Well, as you may have noticed, I have since returned from India; about a week ago in fact, only, like, I've been too busy to actually post anything, i've returned to a poorly little brother, fortunately, it's half past nine here so he's all tucked up in bed and I have a little time for myself!
So, yeh, India.
Well, it was a time. Not necessarily a good time, but a time nonetheless; and I think, somewhere between jumping up and down at the Taj Mahal, passing out on top of a camel, and letting Anita draw henna all up my arms, I fell in love with it.
I wouldn't know where to start telling you about it, the horrendous poverty coupled with the cruelty and the prejudice, the being followed around like some sort of God just because you're pale skinned, the stunning children whom I fell head over heels for, the beggars who are SO persistent but never aggressive, and it was so colourful! The best and worse of humanity: it really is.
The second week was so hard, we had temperatures of 50+ degrees celsius and only five hand fans between all of us to keep us cool, I drank so much water and ate so little and hardly got any hand fan time because every time I managed to get one then someone else was always just as hot and I kept giving it away and, God, it was no wonder I passed out. But the children were INCREDIBLE, just amazing, absolutely stunning.
The most poignant thing for me, I think, was wen we spent a few hours at the other school the woman who set up the school we worked in in Dundlod set up. It was a school for street boys in Jaipur and there were 11 boys ranging between about 7 and 14 by the looks of them. The eldest lad, Rahoul (I think that's how you spell it) he was so sweet and really looked out for the younger boys and he had all burns down the one side of is face and neck where his step-sister had thrown boiling water over him and thrown him out and he was just the dearest thing! And smart too, though he couldn't afford to go to a regular school, despite the fact that he should have been in grade 10 and despite the fact that, to us, the cost was so little, only about £300, but to him...
Well, long story short, Flora, whom I've never really talked to before but who is absolutely incredible, she put this idea to me that we, the two of us, and maybe some of our friends if they want to help to (Wolkins has already said that she will), raise money all this year and then next summer we go back and we take Rahoul the money to be able to attend a proper school and then we stay and we work with those boys for a few months. So we've emailed the woman who set up the street school and the school in Dundlod and asked her if we could and she seemed overjoyed!
Flora and I both finish uni next year (although se's younger than me, her course was a typical three year one, whereas mine was four years) so we thought, since neither of us have taken a gap year, that we might stay on for the year, so we could really do some good!
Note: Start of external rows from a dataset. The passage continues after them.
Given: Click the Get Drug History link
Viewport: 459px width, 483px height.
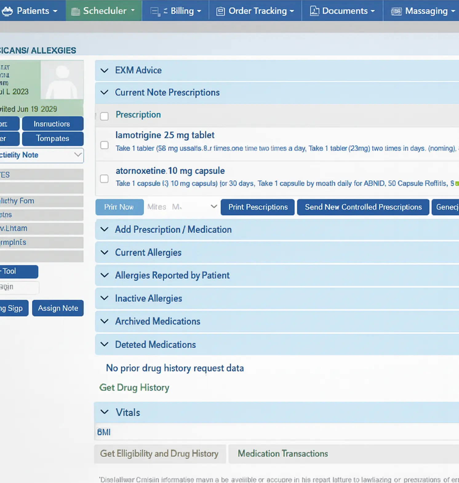Looking at the screenshot, I should [x=134, y=387].
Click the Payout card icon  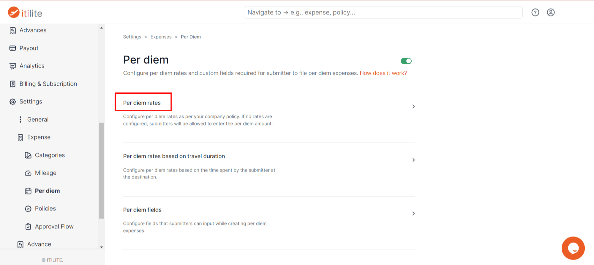pyautogui.click(x=12, y=48)
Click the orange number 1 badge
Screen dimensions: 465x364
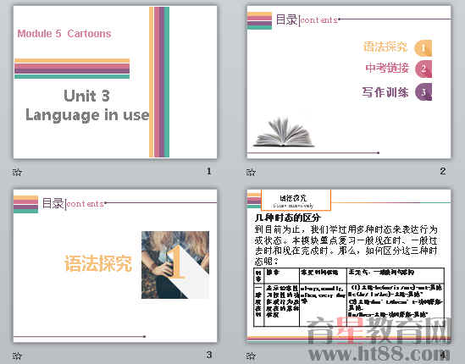(x=423, y=48)
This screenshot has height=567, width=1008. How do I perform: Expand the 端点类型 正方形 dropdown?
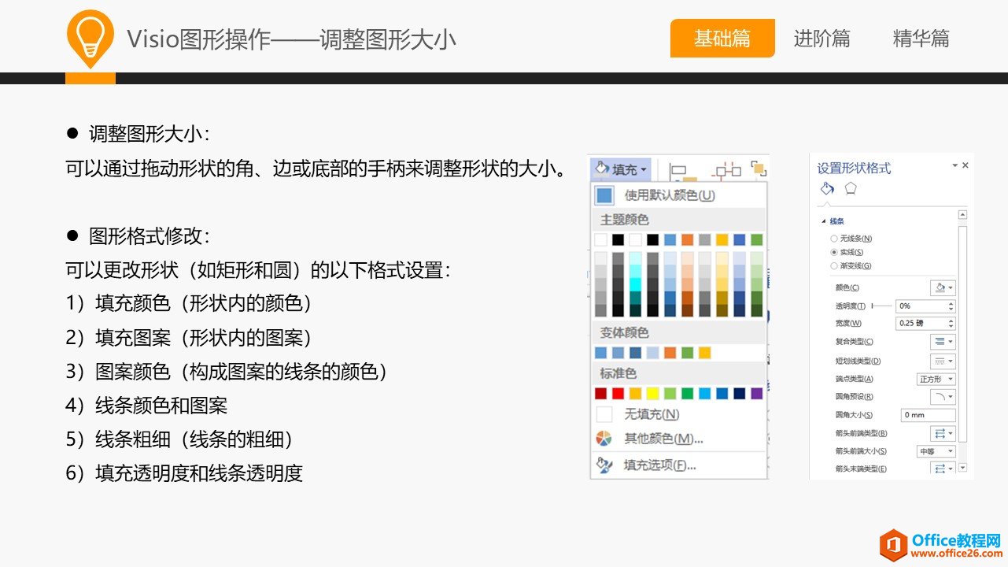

This sounds so ridiculous doesn't it, but I could so see myself living there, so long as I had some *motivation* to do so, some good that I could be achieving by being there, then I think I could live there, despite all the curries and the heat (ironically, the day we arrived back in England was the hottest day of the year so far in the UK). I think that the boys and the street school count as motivation enough, and the children at Dundlod, I miss them already and I promised them that I would write (and visit hopefully).
I need to buy a lead to download my photos from my camera to my computer but when I do then I'll put up some pictures of our time in India and the amazing children we met there.
Bruce
ps) there's one little girl whom we met in Delhi when we went to whichever of the four forts it was that we visited that was in Delhi, I think that was red fort, red fort or amber fort, though I think Amber fort may have been the one in Jaipur, but anyway, tis little girl, she was LOVELY, just beautiful, named Sunita, grubby as heck in a raggedy old dress but spunky and sweet and full of live and so smiley, she was a beggar girl (obviously) and about eight years old I'd guess but absolutely precious, I admit I broke down and gave her money. Anyway, point being that I can't get her off my mind, I'm tempted to see if I can't go back sooner that next summer, maybe at Christmas if I can raise the cash, and if I can go back then, just for a week or two, I'll see if I can find her, I'll go back to Delhi and see if I can find her again! I'm going to obsess over tis you realise, I'm going to obsess over Sunita and te street children and the children in the school in Dundlod and, God, yeh, I know, I'm weird aren't I.